For studies with at most two siblings per family and a continuous study outcome, the optimal design strategy is to recruit EC sibling pairs. When the same number (more than two) of siblings is to be recruited from all families, the optimal strategy is to balance the exposure status within each family as evenly as possible. However, for studies with a binary outcome, the variation of the outcome is different across the two exposure groups due to its dependence on the mean (or prevalence). This needs to be taken into account and results in a more complex form for the optimal design strategies. Unknown values of p0 and p1 will make implementation of the proposed optimal strategies challenging. In practice, the underlying prevalence will almost always be unknown and will have to be estimated from the literature. In the absence of any empirical estimates, design strategies could be evaluated for a plausible range of values and then conservative estimates selected. Besides the aforementioned differences, studies with continuous and binary outcomes also share some common elements. Recruiting an EE or a CC sibling pair is less efficient in terms of study power compared to recruiting two E singletons or two C singletons. Furthermore, adding an additional control to E or EC families to form EC or ECC families is more efficient than adding a new C family with only a singleton.

Our results show that all study subjects in family studies contribute to study power, albeit in different degrees in different settings. The efficiency of a family study will therefore be compromised by the exclusion of any study subjects, even if these subjects are not easily compared to siblings who differ in exposure status. As pointed out by Frisell [9], even results from sibling designs have to be interpreted with caution as they can be biased by confounders not shared by the siblings. Given the availability of analytic techniques that account for correlated and non-paired data, approaches that do not include all available study subjects [5, 6, 27, 28] should be avoided in the interests of validity and study power.

We have limited our focus to scenarios involving families with no more than three siblings, or the same number of siblings in each family; this should be sufficient for evaluating the most commonly used sibling designs. R code is included. Optimal recruiting strategies for settings with more complex family structures are not presented, because the maximization of the non-centrality parameter becomes highly computer intensive, and it would be beyond the scope of the article to present the results in any detail.

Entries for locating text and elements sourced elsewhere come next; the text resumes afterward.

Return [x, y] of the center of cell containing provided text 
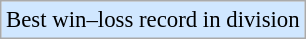
Best win–loss record in division [153, 20]
Output the [x, y] coordinate of the center of the cell containing the given text.  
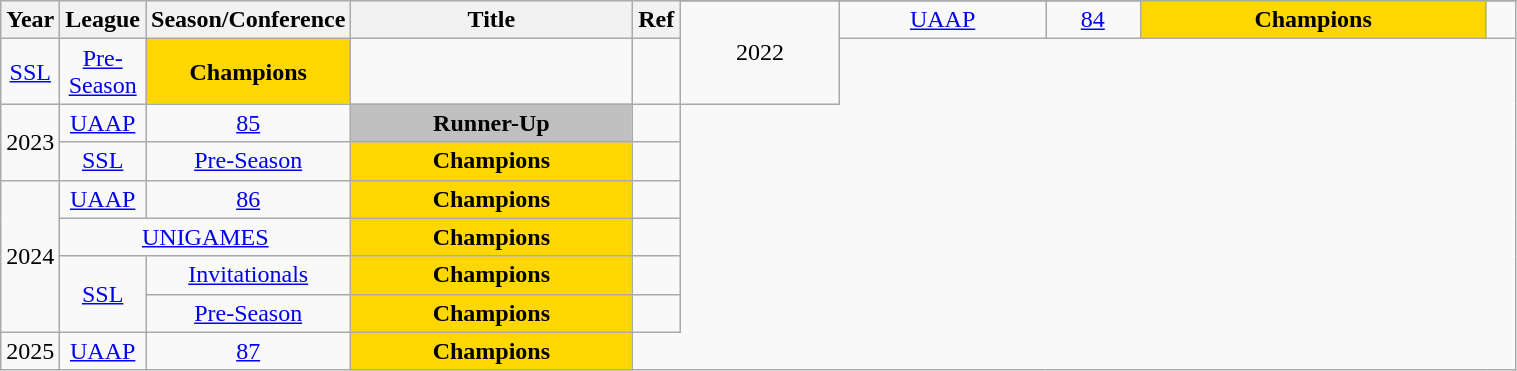
Title [492, 20]
2023 [30, 142]
Invitationals [248, 275]
87 [248, 351]
Ref [656, 20]
Runner-Up [492, 123]
85 [248, 123]
League [103, 20]
UNIGAMES [206, 237]
Year [30, 20]
2025 [30, 351]
2022 [760, 52]
2024 [30, 256]
84 [1093, 20]
86 [248, 199]
Season/Conference [248, 20]
Detect which cell encompasses the target text, then output its [x, y] center coordinate. 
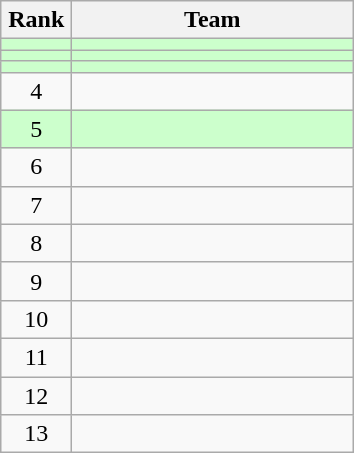
4 [36, 91]
6 [36, 167]
12 [36, 395]
11 [36, 357]
13 [36, 434]
5 [36, 129]
8 [36, 243]
7 [36, 205]
9 [36, 281]
10 [36, 319]
Rank [36, 20]
Team [212, 20]
Determine the (X, Y) coordinate at the center of the cell enclosing the given text.  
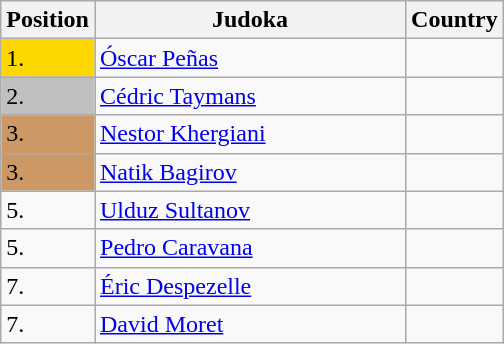
David Moret (250, 324)
Nestor Khergiani (250, 134)
Natik Bagirov (250, 172)
Pedro Caravana (250, 248)
2. (48, 96)
1. (48, 58)
Óscar Peñas (250, 58)
Country (455, 20)
Position (48, 20)
Ulduz Sultanov (250, 210)
Judoka (250, 20)
Éric Despezelle (250, 286)
Cédric Taymans (250, 96)
Output the (x, y) coordinate of the center of the cell containing the given text.  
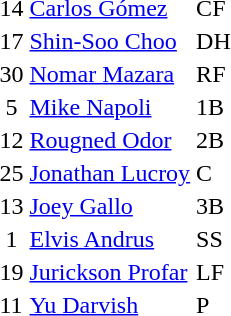
Mike Napoli (110, 107)
Joey Gallo (110, 206)
Jonathan Lucroy (110, 173)
Elvis Andrus (110, 239)
Jurickson Profar (110, 272)
Shin-Soo Choo (110, 41)
Rougned Odor (110, 140)
Nomar Mazara (110, 74)
Pinpoint the cell where the given text exists, returning its [X, Y] midpoint coordinate. 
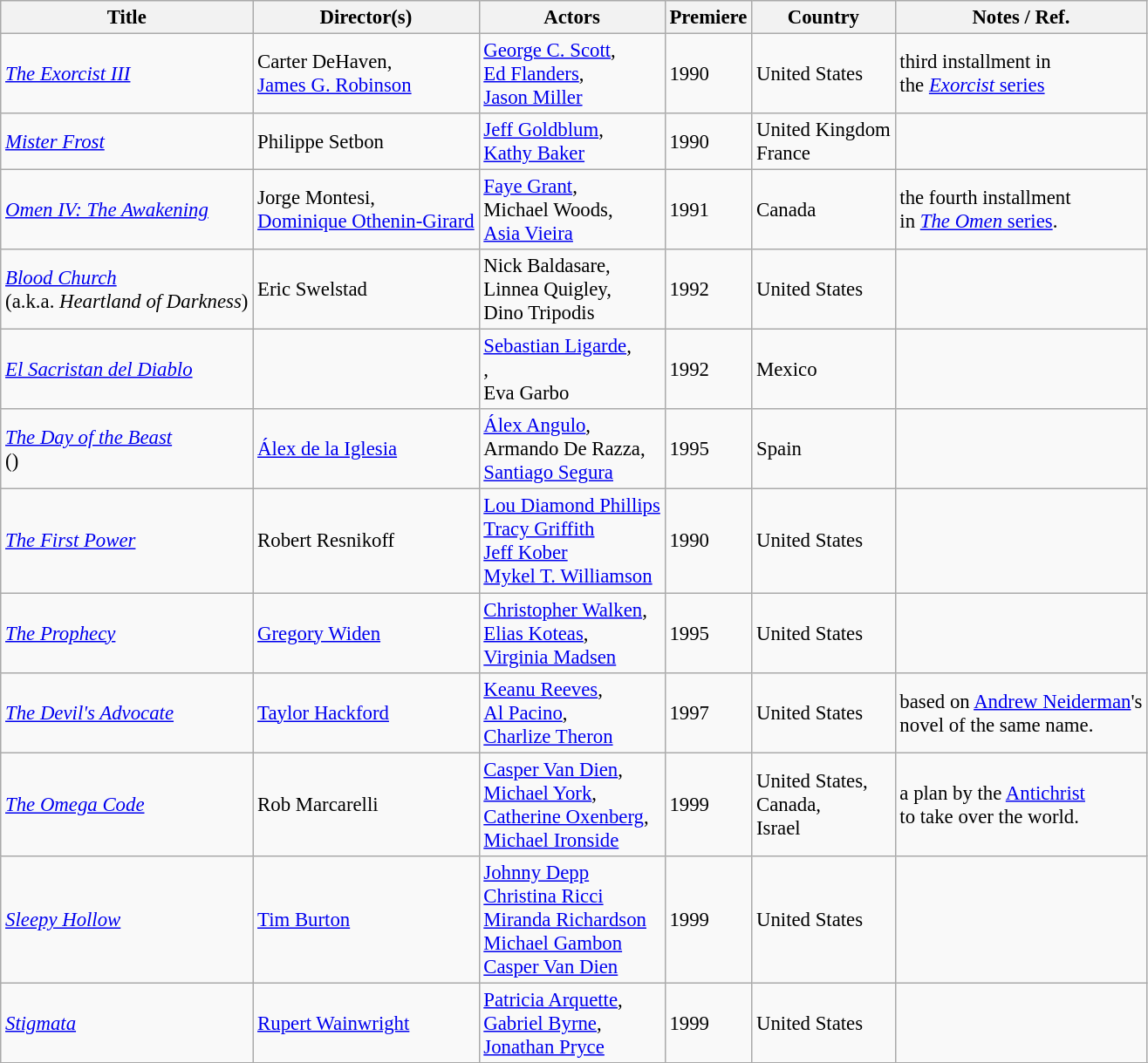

Our approach was developed and illustrated for cross-sectional sibling studies without repeated measurements. In a longitudinal sibling study with repeated measures, the key difference is that the correlation structure will be more complex because of the added within-subject correlation. The theoretical basis for the approach developed here [21] does not assume a specific correlation structure, so the formula provided in section “General formula for the non-centrality parameter” in the Appendix could potentially be used to provide guidelines for longitudinal sibling studies as well.

We have focused on the quasi-score test, but in practice the Wald test is popular, despite its limitations for binary outcomes mentioned earlier. The optimal strategies proposed in this paper also apply to the Wald test in the case of continuous outcomes. An interesting topic for future research would be to compare the quasi-score, quasi-likelihood, and Wald tests in terms of optimal design strategies for binary outcomes.

Our analysis defines study efficiency in terms of statistical power, ignoring any considerations relating to the relative cost of recruiting either exposed or unexposed siblings in different family settings. It can already be seen, however, that in common situations where study outcomes are positively correlated between siblings, the recruiting of EE or CC families might be easier and more cost effective compared to the recruiting of EC or E or C families, although this will be less efficient in terms of statistical power alone for a given sample size. When required, the trade-off between study cost and statistical efficiency could further be explored using the formulas in this paper given the costs of recruiting siblings and singletons.